4. The method according to any one of claims 1-3, characterized in that, The step of performing semantic analysis on the aggregated chat data of the same type to determine the target problem includes: Semantic vectors are obtained by extracting features from the aggregated chat data of the same type, and text clusters are obtained by clustering the semantic vectors. Keyword extraction and entity extraction are performed on the text cluster to obtain core entities, keywords and game elements, and text classification is performed on the text cluster to obtain core intent tags; The text cluster, the core entity, the keywords, and the core intent label are input into a preset large language model to generate the corresponding target question.

5. The method according to any one of claims 1-3, characterized in that, The process of obtaining chat content from the game chat channel includes: Get the initial chat content from the game chat channel; The initial chat content is subjected to risk control identification processing to identify sensitive and invalid messages; The sensitive speech content is processed according to its corresponding sensitivity level, and the invalid speech content is filtered to obtain the target chat content.

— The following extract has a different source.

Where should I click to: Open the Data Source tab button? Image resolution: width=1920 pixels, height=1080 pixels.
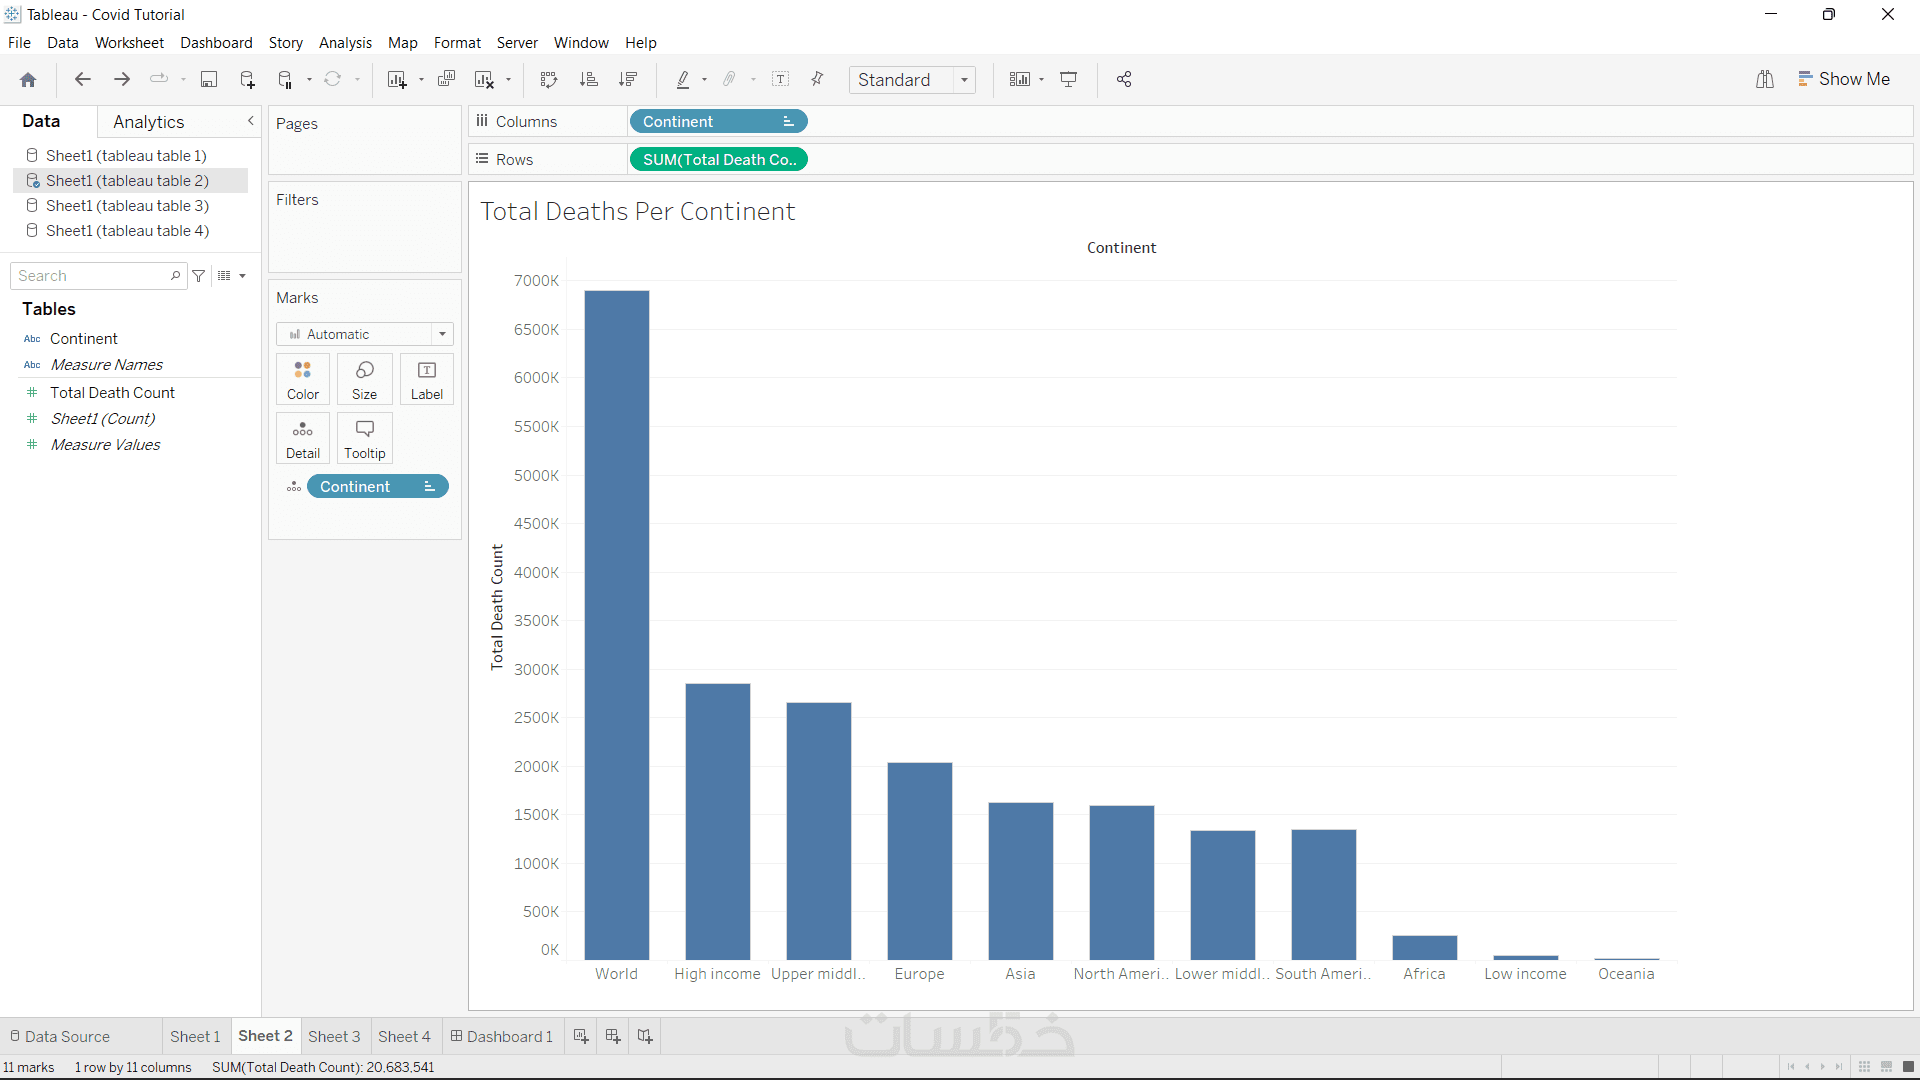pyautogui.click(x=60, y=1036)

6. The method according to any one of claims 1-3, characterized in that, The step of publishing the reply content to the game chat channel through a set virtual user role includes: Acquire in-game behavior data of the target user and chat feature data in the game chat channel; Construct user attribute feature tags and user behavior status tags based on the in-game behavior data and the chat feature data; The target response strategy is determined by matching the response strategy based on the user attribute feature tags and user behavior status tags. The target response content is obtained by modifying the response content according to the target response strategy; The target's reply content is published to the game chat channel by setting up a virtual user role.

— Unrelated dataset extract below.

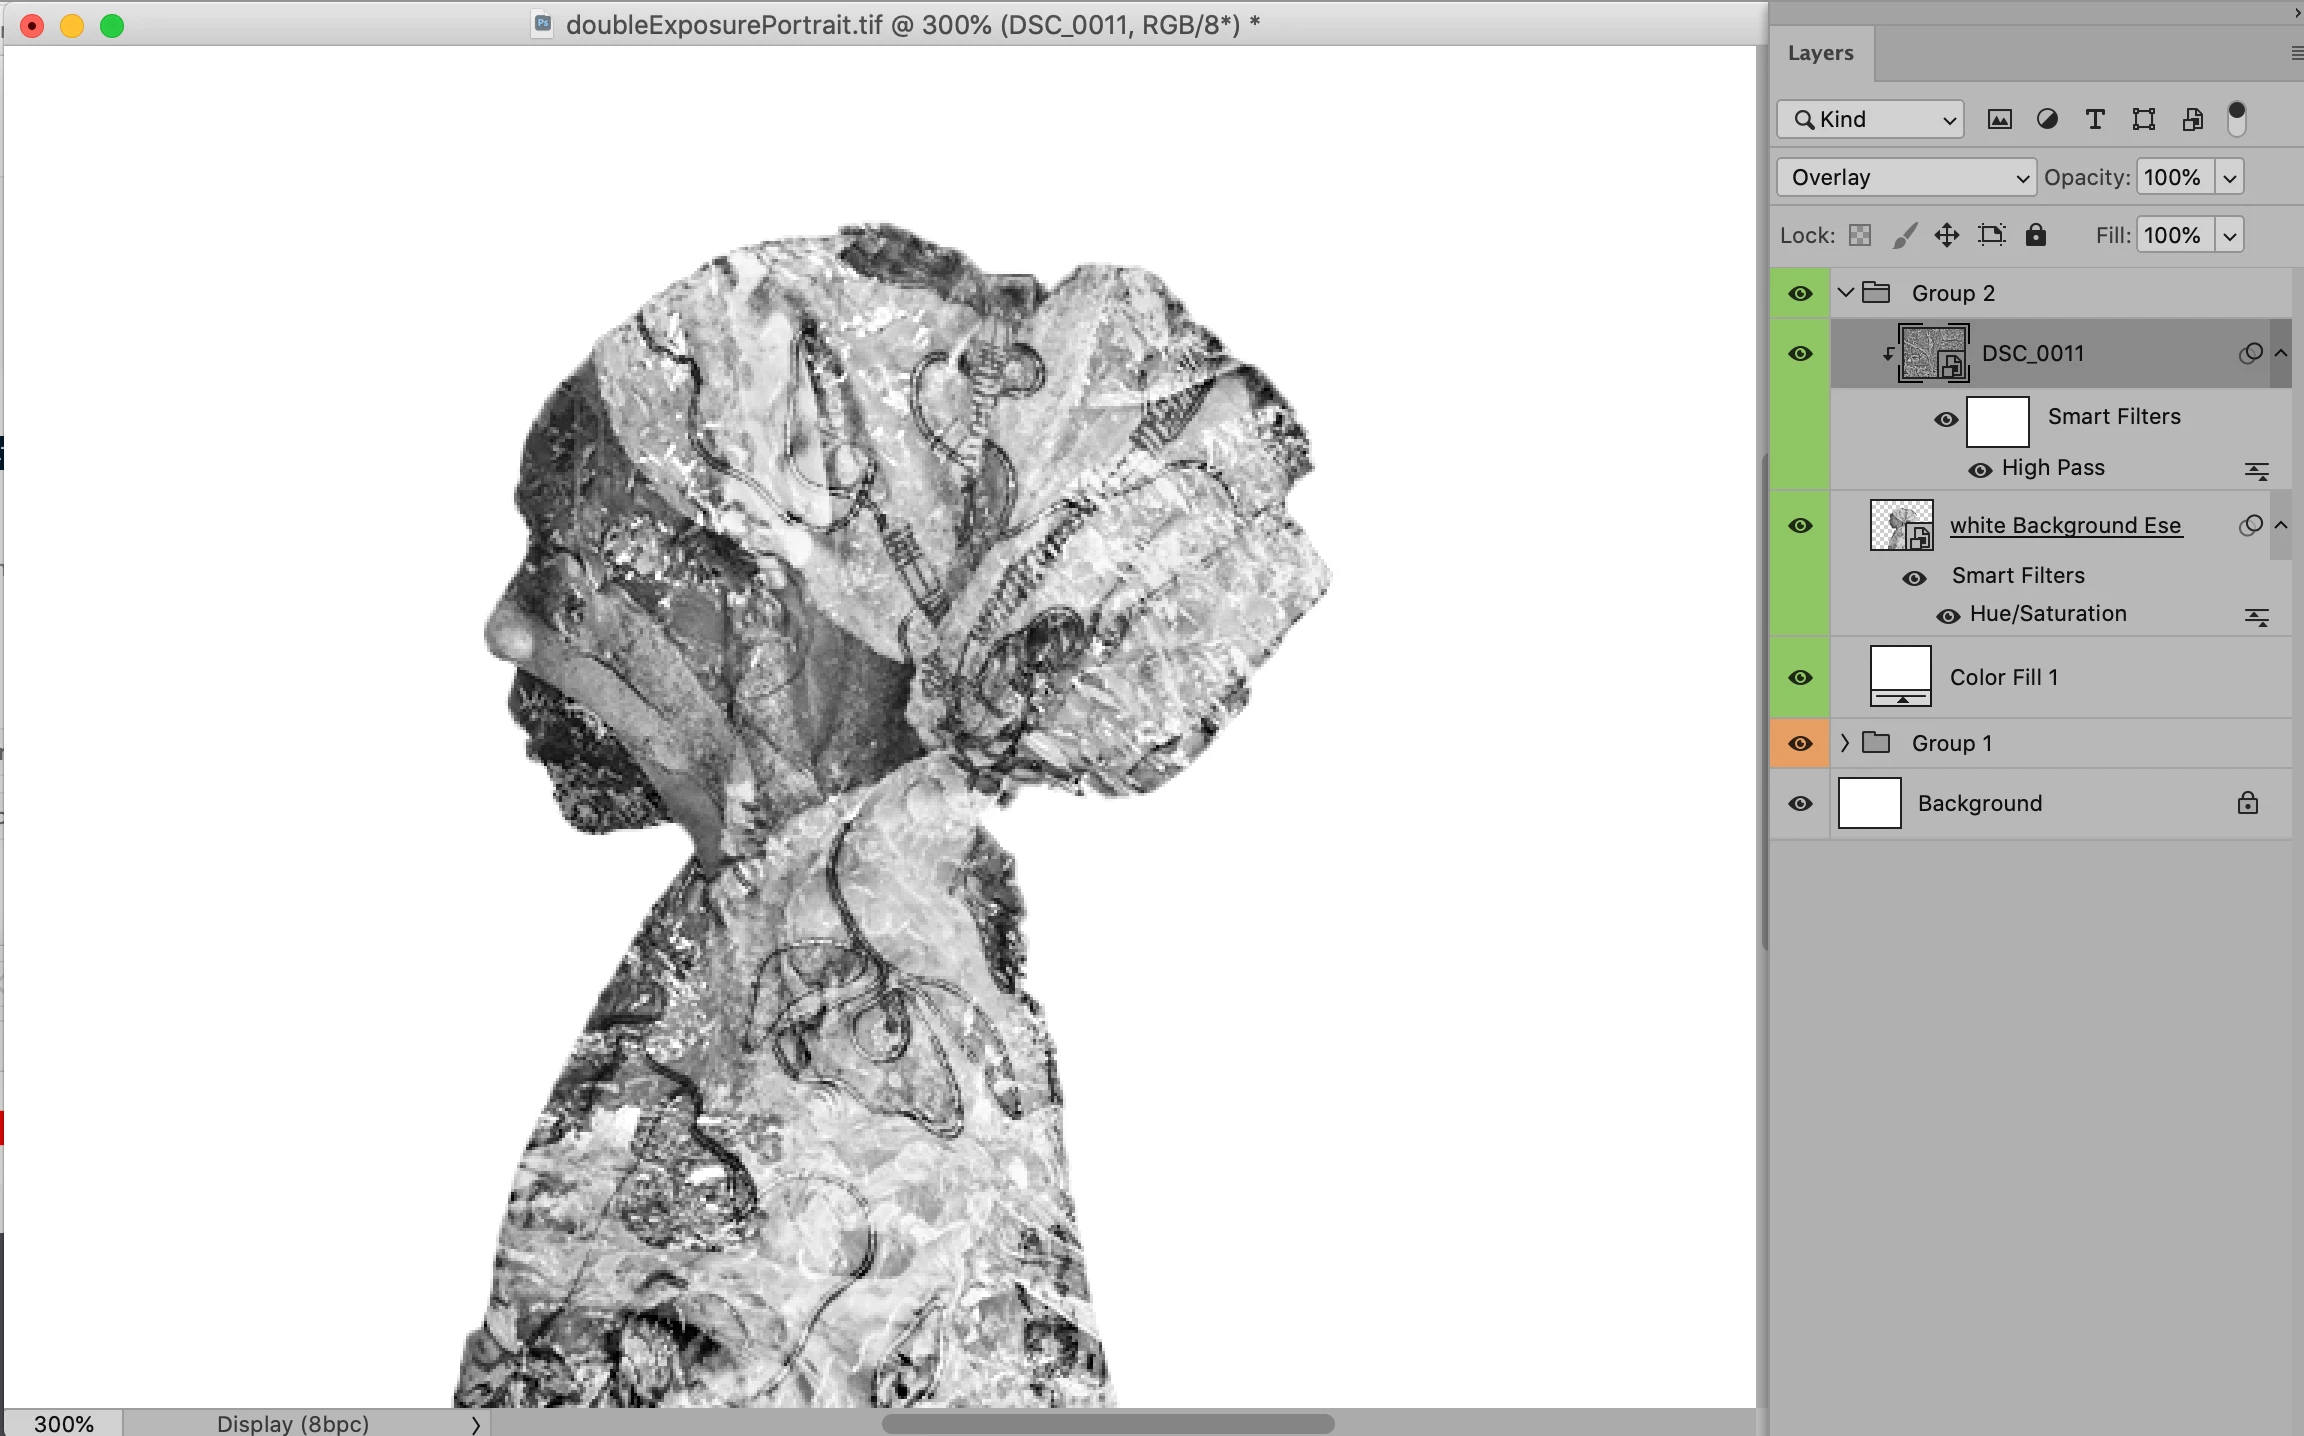Filter layers by adjustment layers icon
This screenshot has width=2304, height=1436.
pyautogui.click(x=2047, y=120)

7. The method according to any one of claims 1-3, characterized in that, The step of publishing the reply content to the game chat channel through a set virtual user role includes: The target game character in the current discussion is determined based on the aforementioned similar chat aggregation data; Based on the target game character, the reply content is rewritten in a character-centric manner to obtain personalized reply content; Based on the target game character, retrieve the target virtual user character with the corresponding virtual game personality; The personalized reply content is published to the game chat channel through the target virtual user character.

8. An automatic chat reply device for a game scene, characterized in that, include: The chat content acquisition module is used to acquire chat content from the game's chat channel; The chat data aggregation module is used to integrate and process contextual information based on the chat content to obtain similar chat aggregate data. The target question determination module is used to perform semantic analysis on the similar chat aggregation data to determine the target question. The knowledge entry retrieval module is used to retrieve the target question based on the set knowledge vector library and obtain the corresponding matching knowledge entries; The response content determination module is used to generate corresponding response content based on the knowledge entries; The reply posting module is used to post the reply content to the game chat channel through the set virtual user role.

9. An automatic chat reply device for a game scenario, characterized in that, include: Memory and one or more processors; The memory is used to store one or more programs; When the one or more programs are executed by the one or more processors, the one or more processors implement the method as described in any one of claims 1-7.

10. A storage medium for storing computer-executable instructions, characterized in that, The computer-executable instructions, when executed by a processor, are used to perform the method as described in any one of claims 1-7.